|Publication number||US5057817 A|
|Application number||US 07/576,055|
|Publication date||Oct 15, 1991|
|Filing date||Aug 31, 1990|
|Priority date||Aug 31, 1990|
|Publication number||07576055, 576055, US 5057817 A, US 5057817A, US-A-5057817, US5057817 A, US5057817A|
|Inventors||James E. Berube|
|Original Assignee||Detection Systems, Inc.|
|Export Citation||BiBTeX, EndNote, RefMan|
|Patent Citations (1), Non-Patent Citations (1), Referenced by (9), Classifications (14), Legal Events (5)|
|External Links: USPTO, USPTO Assignment, Espacenet|
Reference is made to the commonly assigned U.S. application Ser. No. 07/576,013, filed concurrently herewith in the names of Karl H. Kostusiak and James E. Berube and entitled MULTIZONE INTRUDED DETECTION SYSTEM WITH FORCED WALK-TEST.
The present invention relates to field of intrusion detection and, more particularly, it relates to improvements in multizone intrusion detection systems of the type which passively supervise the operating status of the intrusion detecting sensors which define the different zones of protection.
An intrusion detection system in which the various intrusion-sensing elements are non-functioning is, of course, of psychological value only.

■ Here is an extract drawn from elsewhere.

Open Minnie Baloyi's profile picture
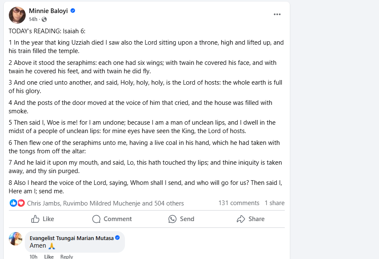 [x=17, y=15]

Obviously, in a multizone system in which each zone of protection is defined by the field of view or detection range of each of a plurality of sensors (e.g., microwave, passive-infrared, photoelectric, ultrasonic, passive-acoustic, etc.), the level of security depends on the percentage of sensors which are functioning at any given time. Since a non-functioning sensor is not easy to detect without actually "walk-testing" the sensor to determine whether it produces an alarm output, it is becoming increasingly common to incorporate a so-called "supervisory" circuit in such systems to monitor the operating status of each sensor (or at least those which are particularly prone to fail). Such circuit operates to activate a "supervisory" alarm (e.g., a light-emitting diode) to alert the user of any sensor failure. Detection systems incorporating such supervisory circuits are disclosed, for example, in the commonly assigned U.S. Pat. No. 4,660,024 to R. L. McMaster.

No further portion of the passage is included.